DrayTek Router Zero-Day Exploited for Months in Massive Ransomware Campaign

A sophisticated threat actor secretly exploited a suspected zero-day vulnerability in DrayTek Vigor routers for over a year, extracting credentials and distributing them to ransomware affiliates who breached at least 337 organizations worldwide. The campaign, disclosed on December 16, 2024, reveals how network infrastructure devices remain a critical blind spot in enterprise security, even as Bitcoin trades above $106,000 and the crypto ecosystem attracts unprecedented institutional capital.

The Exploit Mechanics

According to a joint investigation by Forescout and PRODAFT, the threat actor tracked as Monstrous Mantis — believed to be linked to the Ragnar Locker ransomware group — exploited a vulnerability in the mainfunction.cgi component of DrayTek Vigor router firmware. This component has a documented history of security flaws, making it a recurring target for sophisticated attackers.

The zero-day allowed attackers to extract administrator credentials from compromised routers. Once cracked, these credentials were systematically distributed to ransomware affiliates who used them as initial access vectors into corporate networks. The vulnerability has not been linked to a known CVE, and it remains unclear whether DrayTek has issued a patch addressing the specific flaw exploited in this campaign.
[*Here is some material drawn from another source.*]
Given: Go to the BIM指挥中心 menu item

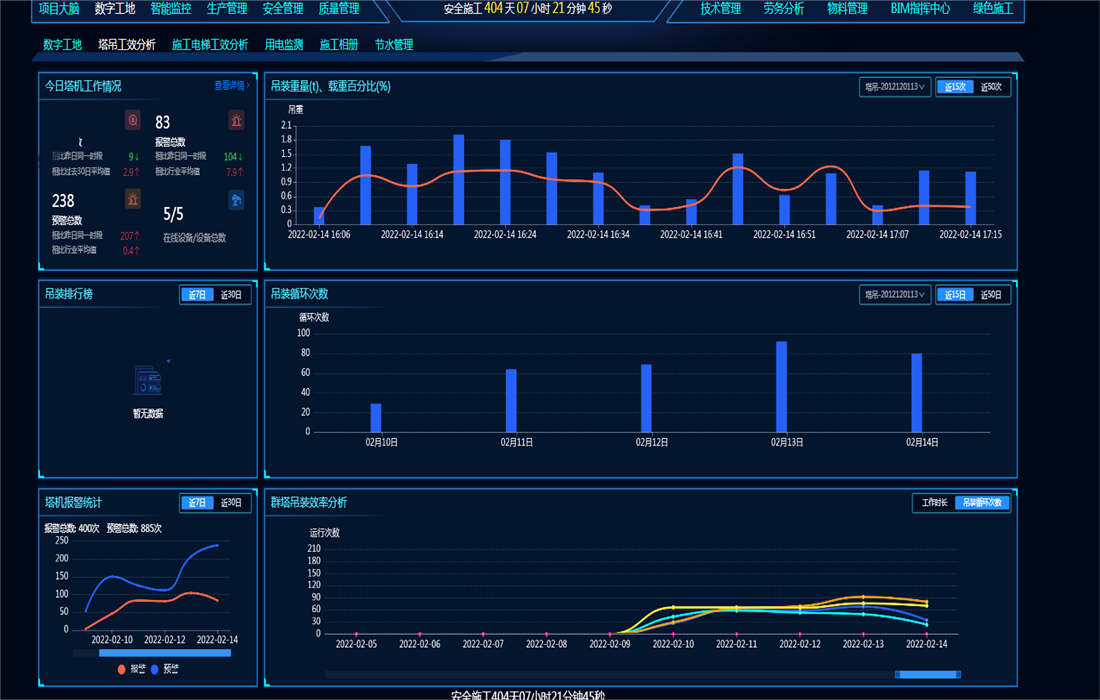Looking at the screenshot, I should click(920, 9).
The attack chain followed a methodical pattern: compromise the router, extract credentials, crack passwords offline, then hand off access to ransomware operators. This division of labor between access brokers and ransomware deployers has become a hallmark of the modern ransomware ecosystem, mirroring the specialization seen in DeFi exploit architectures.

Affected Systems

The scope of the campaign extends far beyond typical opportunistic attacks. Two primary affiliate groups received the stolen credentials:

The first partner, identified as Ruthless Mantis (PTI-288), is a former affiliate of the notorious REvil gang. This group used the router credentials to breach at least 337 organizations — a staggering number that underscores the scale of the operation.

The second partner was identified as LARVA-15, also known as Wazawaka — a Russian national named Mikhail Matveev, who was arrested in Russia in late November 2024 for ransomware-related activities. Investigators determined that Matveev acted as an intermediary, distributing credentials to other threat actors rather than deploying ransomware himself.

Ransomware families deployed through this campaign include RagnarLocker, Qilin, Nokoyawa, and RansomHouse — a diverse portfolio that indicates the access broker model has become commoditized across multiple ransomware-as-a-service programs.

One confirmed victim of this campaign was the Greater Manchester Police Department, which suffered a ransomware attack in September 2023, demonstrating that even government institutions with sensitive data were not spared.

The Mitigation Strategy

Organizations deploying DrayTek Vigor routers should take immediate action to reduce their exposure to this and similar threats:

First, apply all available firmware updates immediately. Even though the specific zero-day may not have a corresponding CVE, DrayTek has patched numerous vulnerabilities in the mainfunction.cgi component over the years, and running the latest firmware closes known attack vectors.

Second, change all router administrator credentials and enforce strong, unique passwords. The attack chain depended on credential extraction and offline cracking — using complex passwords significantly increases the time and computational cost of this step.

Third, disable remote management interfaces where possible, or restrict access to trusted IP ranges. Many of the compromised routers had their management interfaces exposed to the internet, providing attackers with direct access to exploit.

Fourth, implement network monitoring to detect unusual traffic patterns originating from router infrastructure. Lateral movement from compromised routers into internal networks often generates detectable anomalies.

Lessons Learned

This campaign highlights a fundamental truth about modern cybersecurity: network infrastructure devices are treated as appliances rather than the critical security assets they actually are. Routers, switches, and VPN gateways sit at the perimeter of every corporate network, yet they receive a fraction of the security attention devoted to servers and endpoints.

With the cryptocurrency market capitalization exceeding $2 trillion and Bitcoin trading at $106,029, the financial incentives for cybercrime have never been higher. The specialization demonstrated in this campaign — separate actors handling exploitation, credential distribution, and ransomware deployment — mirrors the efficiency gains seen in legitimate technology markets.

The fact that this campaign operated undetected for over a year should serve as a wake-up call. Organizations must inventory their network infrastructure, establish baseline configurations, and implement continuous monitoring. The gap between compromise and detection remains the most dangerous vulnerability in enterprise security.

User Action Required

If your organization uses DrayTek Vigor routers, take these steps today: update firmware, change all credentials, review access logs for suspicious activity, and consider implementing a network segmentation strategy that limits the damage potential of any single compromised device. In the current threat landscape, with Ethereum at $3,987 and crypto assets increasingly integrated into corporate treasuries, infrastructure security directly impacts financial security.

Disclaimer: This article is for informational purposes only and does not constitute financial or cybersecurity advice. Always consult with qualified security professionals for specific guidance tailored to your organization.